__JOB__
Rewrite the part of the records that opens with the line containing "Given: Click the Delete trash icon in toolbar" and closes at the end of the records, with "toolbar" swapped for "header bar" and every other word left the same. Omit the pictures from your answer.

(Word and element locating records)
________________

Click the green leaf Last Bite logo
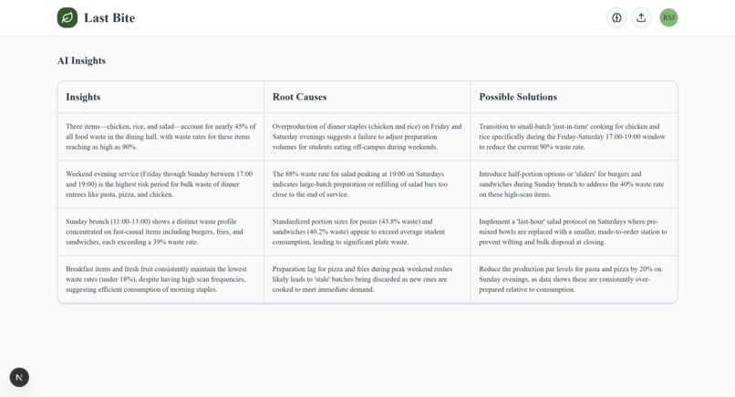 [x=67, y=18]
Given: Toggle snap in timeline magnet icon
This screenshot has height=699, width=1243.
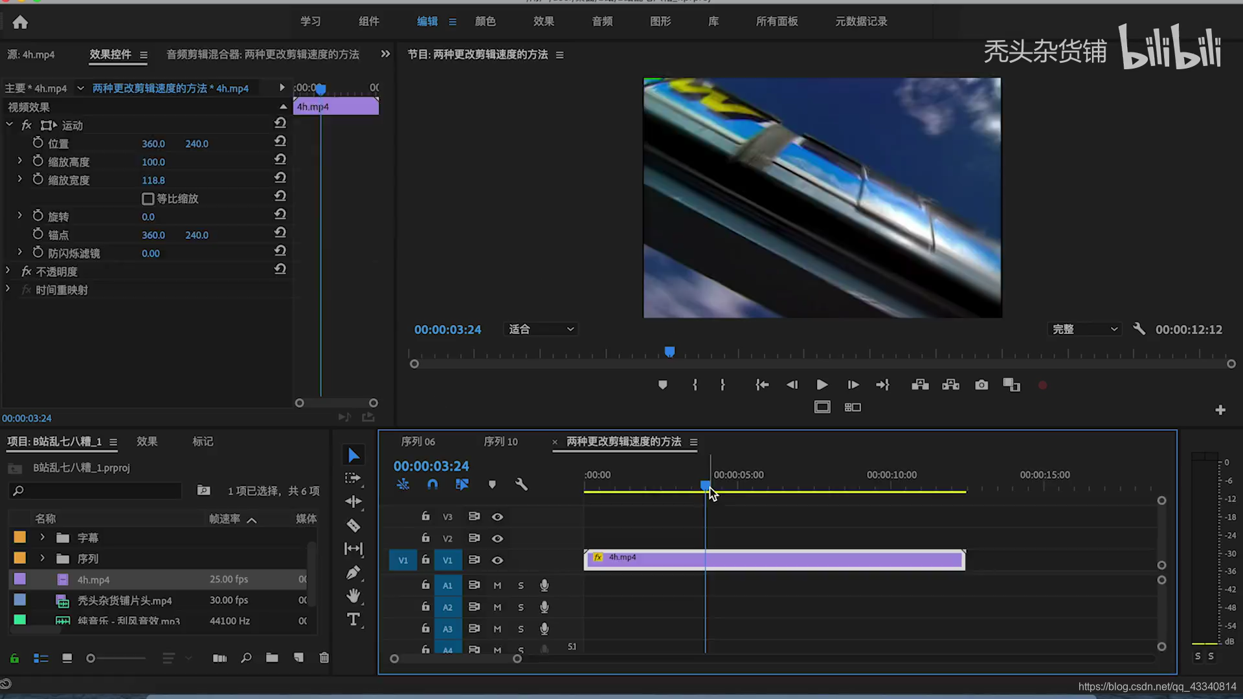Looking at the screenshot, I should 432,484.
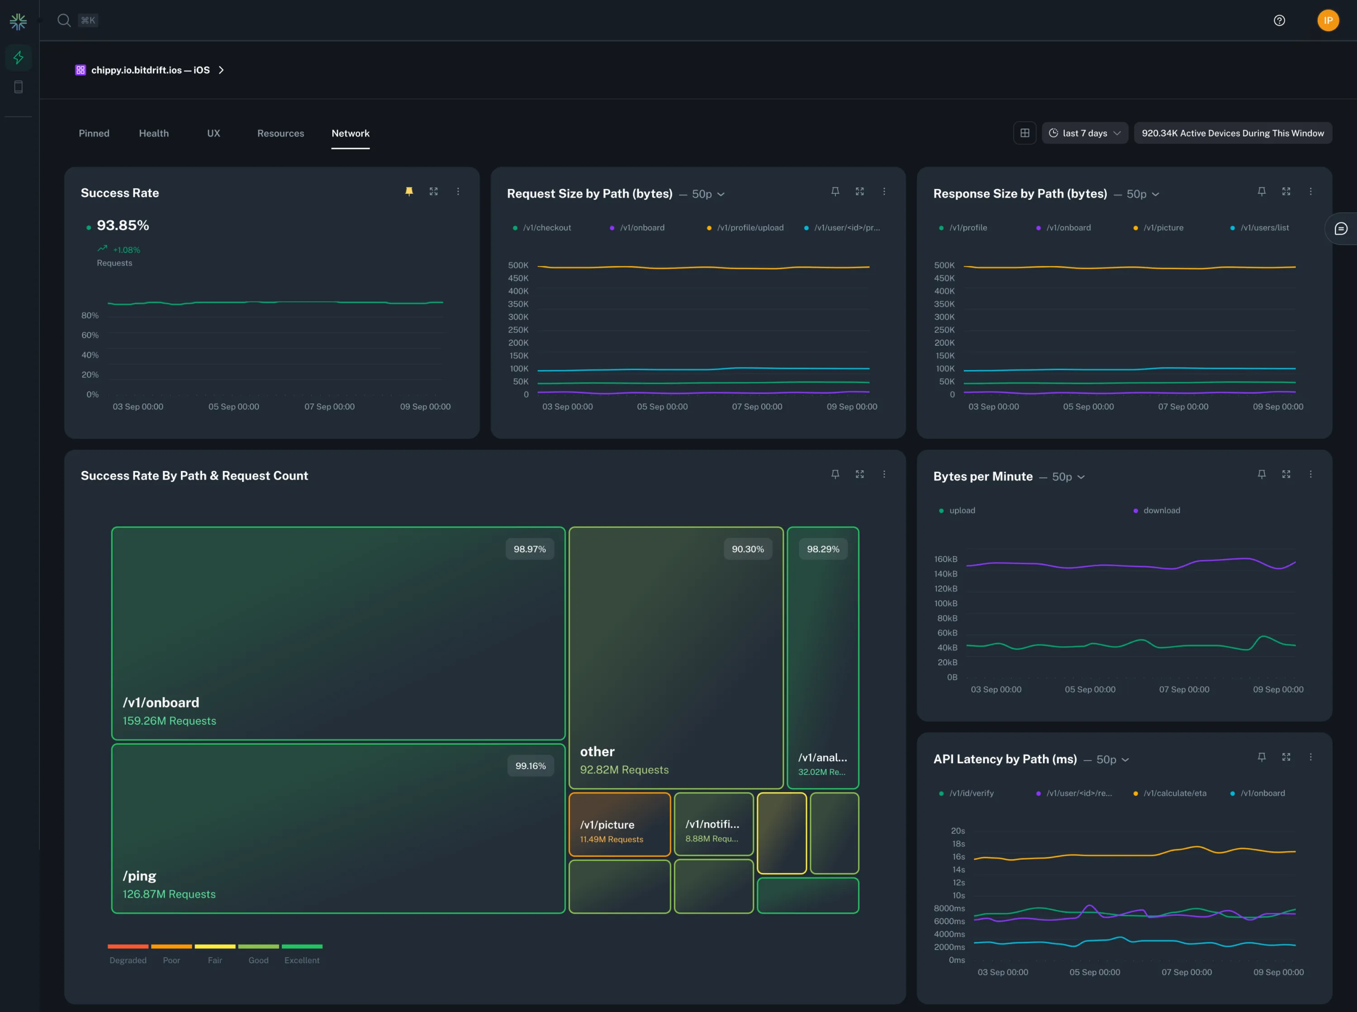Expand the chippy.io.bitdrift.ios breadcrumb chevron
1357x1012 pixels.
pos(222,70)
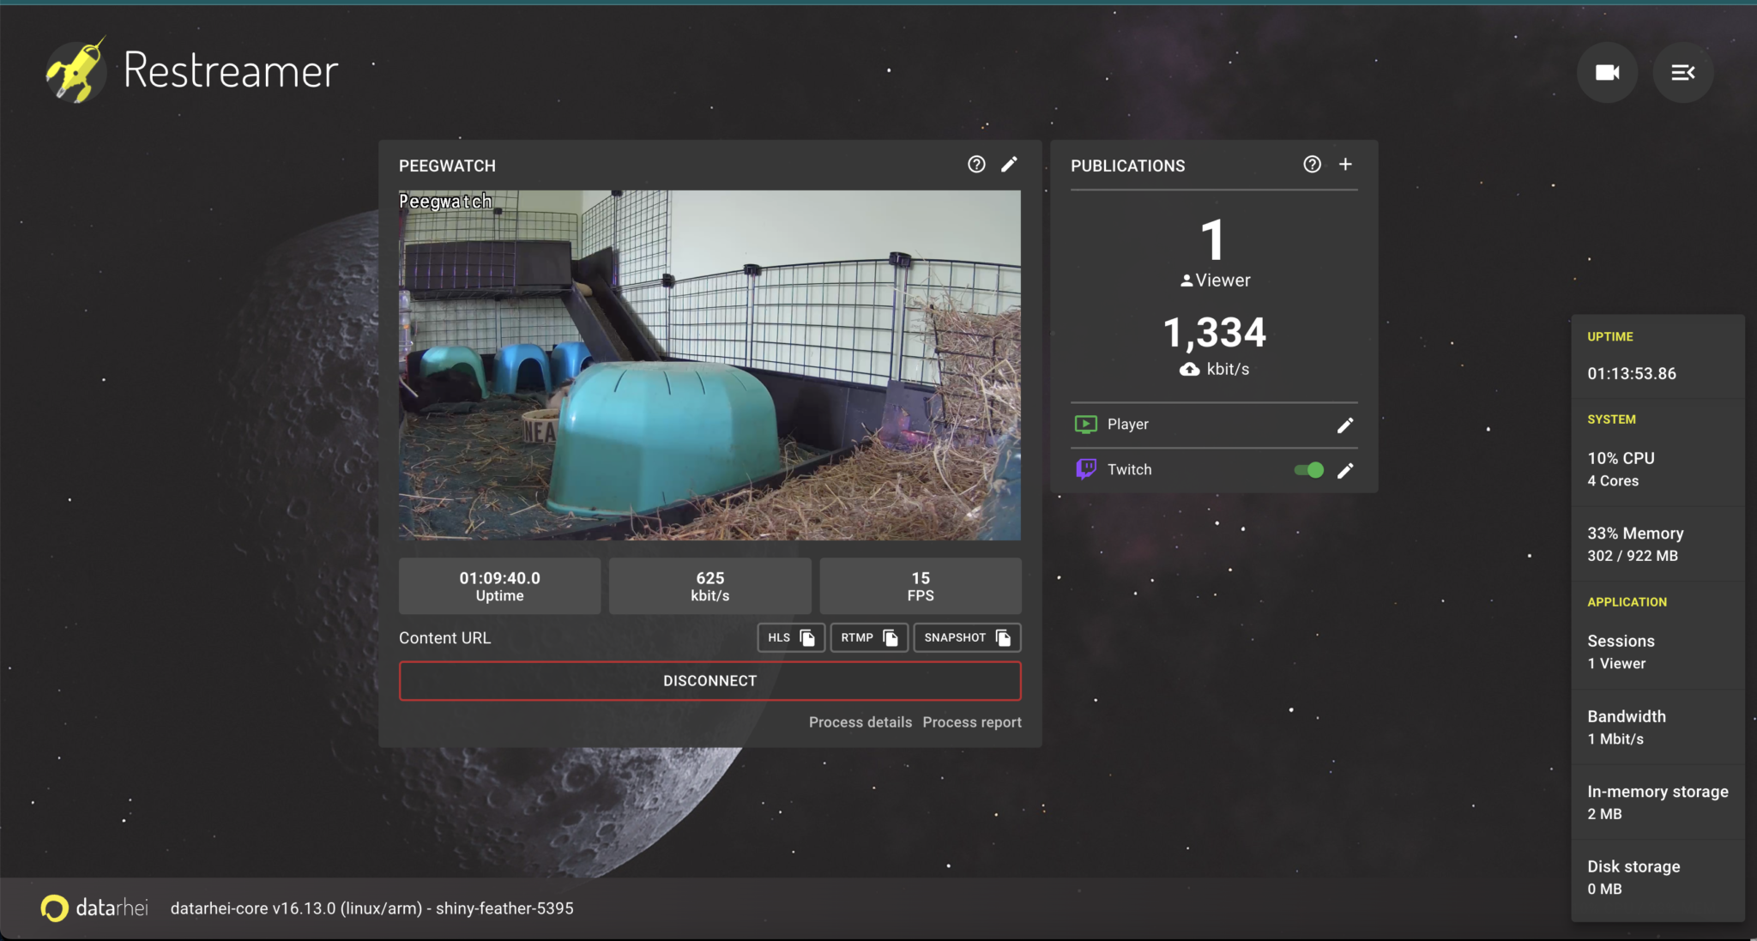Open the Publications help icon
1757x941 pixels.
(1311, 164)
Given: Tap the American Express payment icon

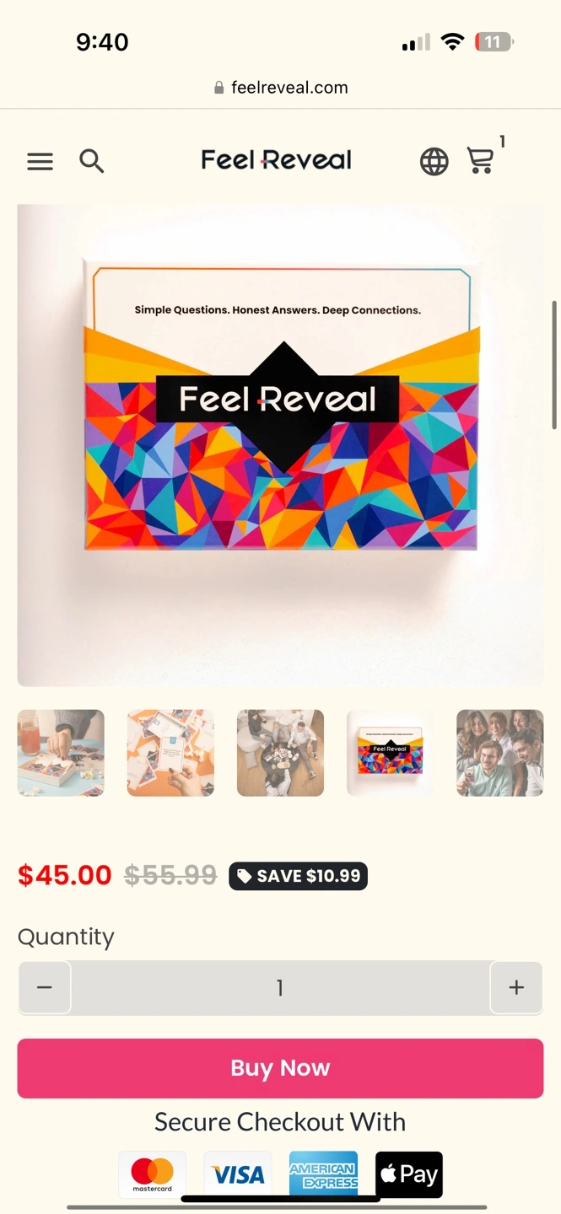Looking at the screenshot, I should pos(323,1174).
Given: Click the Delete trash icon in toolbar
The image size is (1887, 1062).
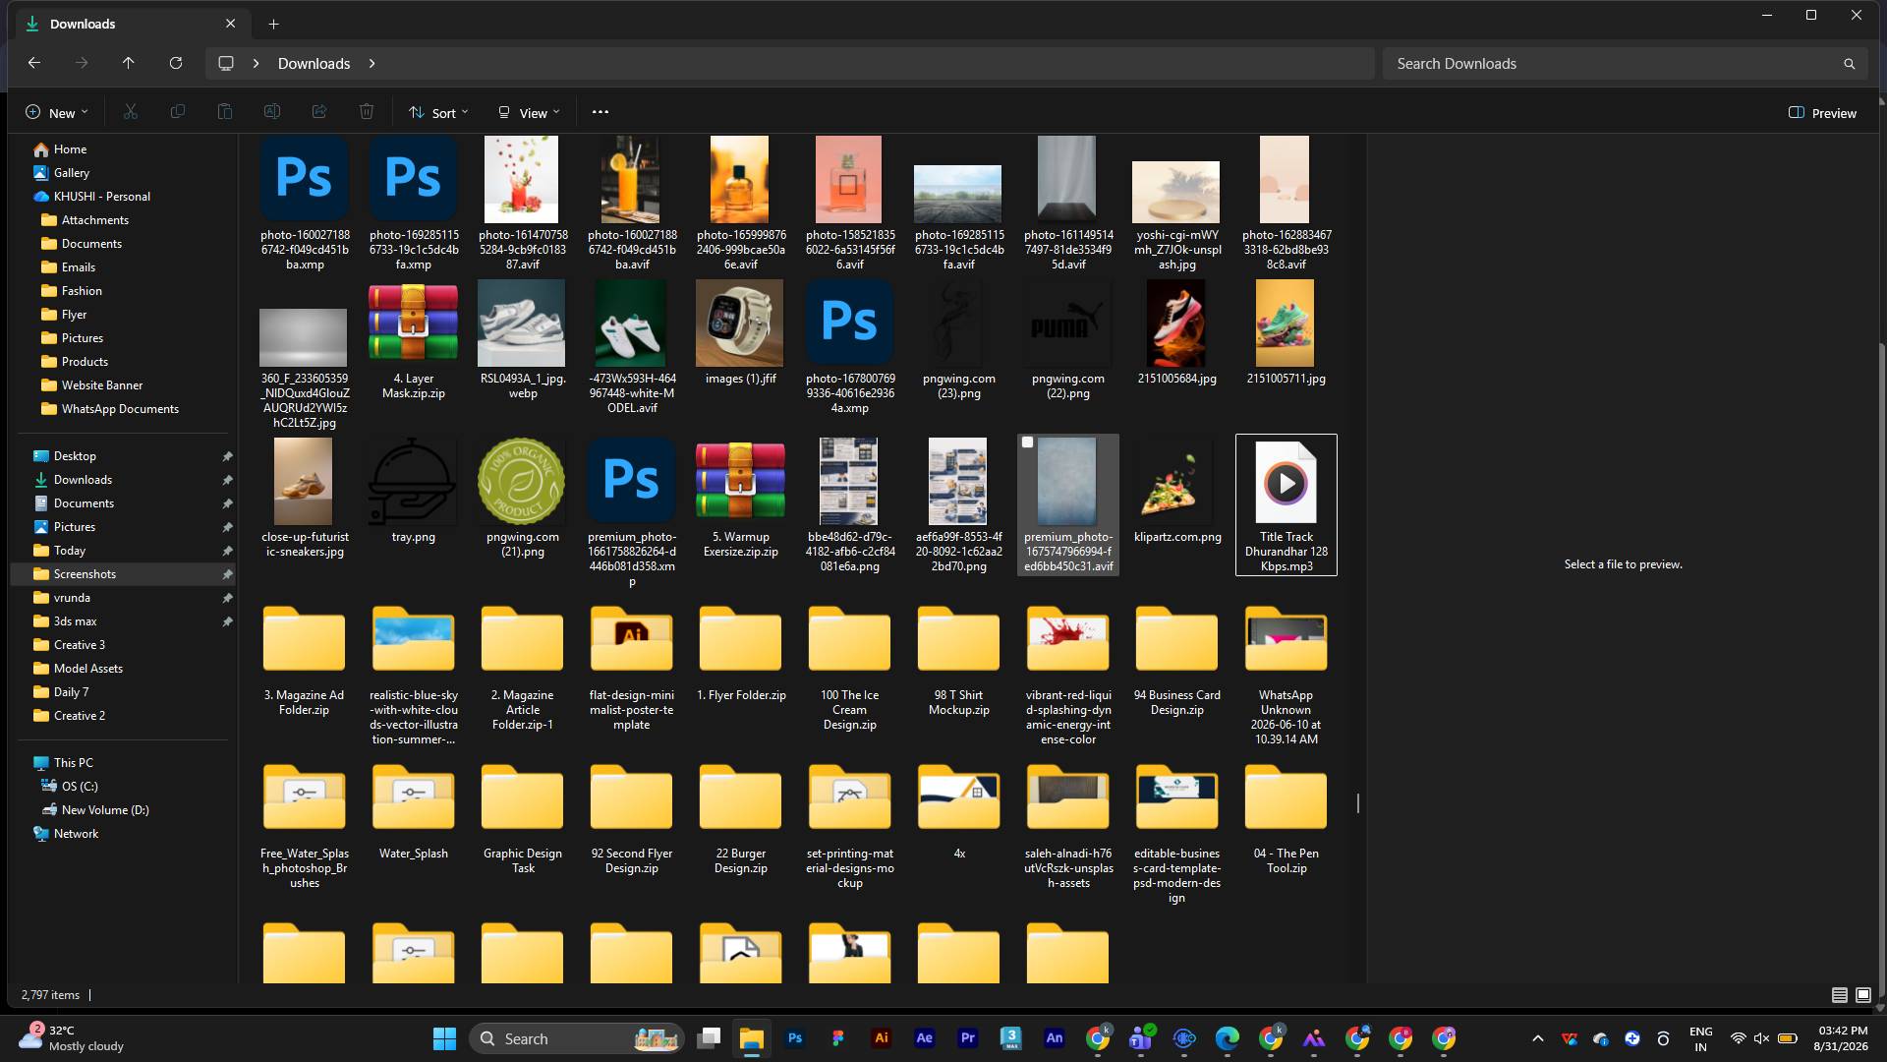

________________

__CORRECT ANSWER__
Given: Click the Delete trash icon in header bar
The image size is (1887, 1062).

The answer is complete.